Generosity is nothing else than a craze to possess. All which I abandon, all which I give, I enjoy in a higher manner through the fact that I give it away. To give is to enjoy possessively the object which one gives.
– Jean-Paul Sarte
* * *
Shrill and sweet, as if uttered by an ESL automaton, her question hung like a broken ornament. “Woo you li’ to make a donation to Toys fo’ Tots?”
The barrel chested tourist sat back on his heels, um-ing. He rocked forward and back again. He looked at his well-dressed wife. She looked away.
His pause divulged his heart. All the tourist wanted was to pay for his Mountain Dew and a full tank of gas, and for he and his wife to be back on their way on The Road to Hana. He did not want to be concerned with the toy-less tots in Hawai’i or anywhere.

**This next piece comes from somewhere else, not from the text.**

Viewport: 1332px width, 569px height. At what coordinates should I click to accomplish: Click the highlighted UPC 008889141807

Besides, can’t they play with coconuts or something?
But good conscience won-out and finally he said, “S-suuure.”
So he gave a dollar.
The Minit Stop attendant’s smile stretched habitually but sincerely and she said “thank you!” with her signature saccharin peal.

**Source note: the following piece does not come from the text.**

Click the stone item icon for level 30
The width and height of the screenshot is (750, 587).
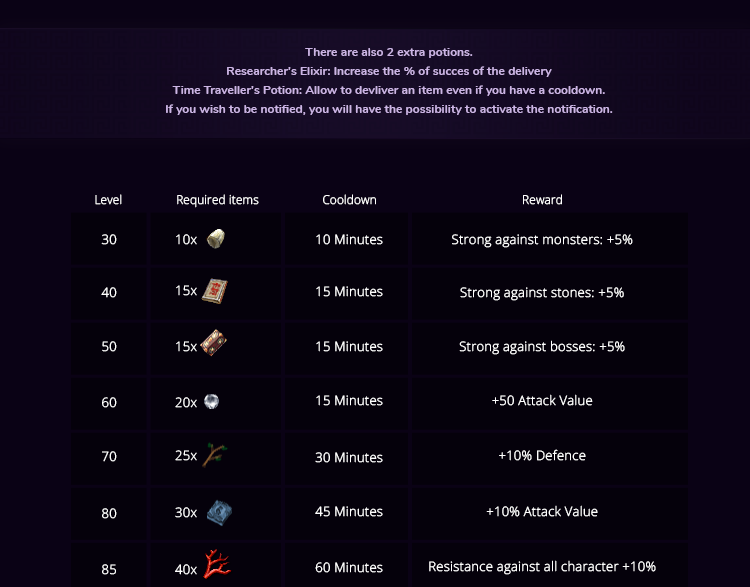point(216,239)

“Uh huh,” said the tourist as he and his wife hurried out the door, back into the Pa’ia morn before they could be bothered for any more of their dollars.
Maybe you scoffed at the hem-and-hawing tourist’s scant dollar donation–but at least he gave a buck. Not like the dude who was next in line who with hardly a thought said, “No, thanks.”

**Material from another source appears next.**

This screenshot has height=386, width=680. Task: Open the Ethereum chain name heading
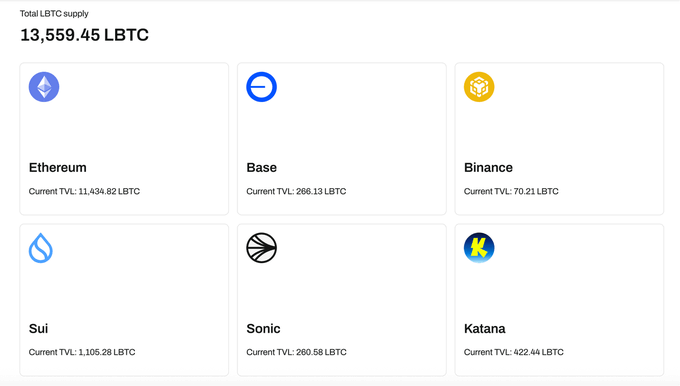tap(58, 167)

Ah, the season of giving. A time of obligatory scurrying and unloading of our wallets to buy Chinese-made crap to give to people who don’t need it. And somehow it feels like a crime if we don’t waddle through Walmart and wait in lines and wrap our finds in paper made for wasting.
It is, however, perfectly acceptable for us to avoid eye contact with the Salvation Army bell ringers who flank stores entrances and exits. It’s routine to mumble something about only using our debit cards while our pockets jangle with change.
Change. All that these humble charities are asking for is a little change.
“Oh, well, I already give to such and such an organization… Oh, well, you can never account for how that money’s really being spent… Oh, well, Tacitus says, ‘Candor and generosity, unless tempered by due moderation, leads to ruin’… Oh, well, I didn’t get shit for Christmas when I was a kid. It builds character.”
Yeah, well, shut the hell up and drop a dollar into the bucket.
See? That didn’t hurt. In fact, it felt good, right? Look, you’re no hero or whatever, but you’re decent. It’s the thing to be in this season of giving, if at any.
* * *
Boy Scouts in their uniforms rang bells and sang “Jingle Bells” on eternal repeat. A dad accompanied the elementary cacophony as best he could with his guitar. A mess of a teenage girl approached on crumbling heels and fumbled with her unfashionable purse. The way her lips hung on her jaw spoke to something between guilt and generosity, but not a word escaped them.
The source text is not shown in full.